New York, USA · March 16, 2025

Keens

Mutton chop and prime rib at Keens, on a quiet Sunday afternoon in New York.

4.5 / 5·$$$·Mutton chop and prime rib
A plate from Keens in New York

I have eaten in a lot of dining rooms that try this hard. Keens is one of the few that pulls it off without looking like it is trying.

The room is exactly what you want it to be: clay pipes on the ceiling and theater bills under glass. We were seated near the back, given menus we hardly needed, and brought a small bowl of olives without being asked.

We started with French onion soup with the cap of cheese intact, which set the tone — generous, unfussy, and confident enough not to crowd what was coming.

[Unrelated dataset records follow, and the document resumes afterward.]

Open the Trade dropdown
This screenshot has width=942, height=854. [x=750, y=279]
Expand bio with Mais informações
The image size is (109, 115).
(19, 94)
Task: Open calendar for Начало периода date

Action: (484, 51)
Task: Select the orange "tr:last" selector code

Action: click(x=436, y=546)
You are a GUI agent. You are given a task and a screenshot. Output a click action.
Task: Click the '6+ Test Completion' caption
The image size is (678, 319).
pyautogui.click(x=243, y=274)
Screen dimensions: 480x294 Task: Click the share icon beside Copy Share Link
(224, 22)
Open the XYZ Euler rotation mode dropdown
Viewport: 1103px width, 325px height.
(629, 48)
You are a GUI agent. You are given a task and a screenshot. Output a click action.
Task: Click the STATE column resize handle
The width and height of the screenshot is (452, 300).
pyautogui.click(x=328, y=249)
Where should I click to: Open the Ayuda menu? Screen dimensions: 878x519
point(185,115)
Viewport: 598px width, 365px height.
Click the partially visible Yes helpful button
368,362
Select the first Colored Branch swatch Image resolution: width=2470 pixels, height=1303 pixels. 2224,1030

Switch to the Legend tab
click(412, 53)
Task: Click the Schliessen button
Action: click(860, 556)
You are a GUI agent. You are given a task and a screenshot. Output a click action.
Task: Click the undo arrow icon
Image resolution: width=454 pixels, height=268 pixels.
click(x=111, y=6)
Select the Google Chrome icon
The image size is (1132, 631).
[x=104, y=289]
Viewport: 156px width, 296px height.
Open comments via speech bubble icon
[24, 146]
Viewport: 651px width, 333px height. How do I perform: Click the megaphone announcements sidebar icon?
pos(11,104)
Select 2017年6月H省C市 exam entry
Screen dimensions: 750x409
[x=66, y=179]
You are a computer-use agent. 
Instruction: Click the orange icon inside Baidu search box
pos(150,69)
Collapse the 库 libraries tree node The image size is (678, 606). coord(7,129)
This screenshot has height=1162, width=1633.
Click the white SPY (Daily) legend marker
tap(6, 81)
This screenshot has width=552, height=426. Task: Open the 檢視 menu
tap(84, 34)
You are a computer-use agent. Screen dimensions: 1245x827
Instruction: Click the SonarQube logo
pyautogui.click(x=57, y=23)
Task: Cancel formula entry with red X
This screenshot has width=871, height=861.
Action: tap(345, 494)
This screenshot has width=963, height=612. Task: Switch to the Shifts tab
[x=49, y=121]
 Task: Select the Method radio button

With it we ordered a Chianti Classico Riserva I wrote down in my notebook, and were glad of both.

Then the main event: mutton chop and prime rib, the dish that puts Keens on every short list. Was it the very best steak I have ever eaten? No. Was it among the dozen I think about most? Yes. The signature touch — the mutton chop, of course — is not a gimmick; it is the reason to come.

For sides we asked for wild mushrooms in butter and buttered haricots verts. Both arrived hot, both arrived early, both were exactly large enough to overdo it. We overdid it.

Dessert was a wedge of chocolate cake to share, fork divided, mostly because the waiter raised an eyebrow when we hesitated. He was right to.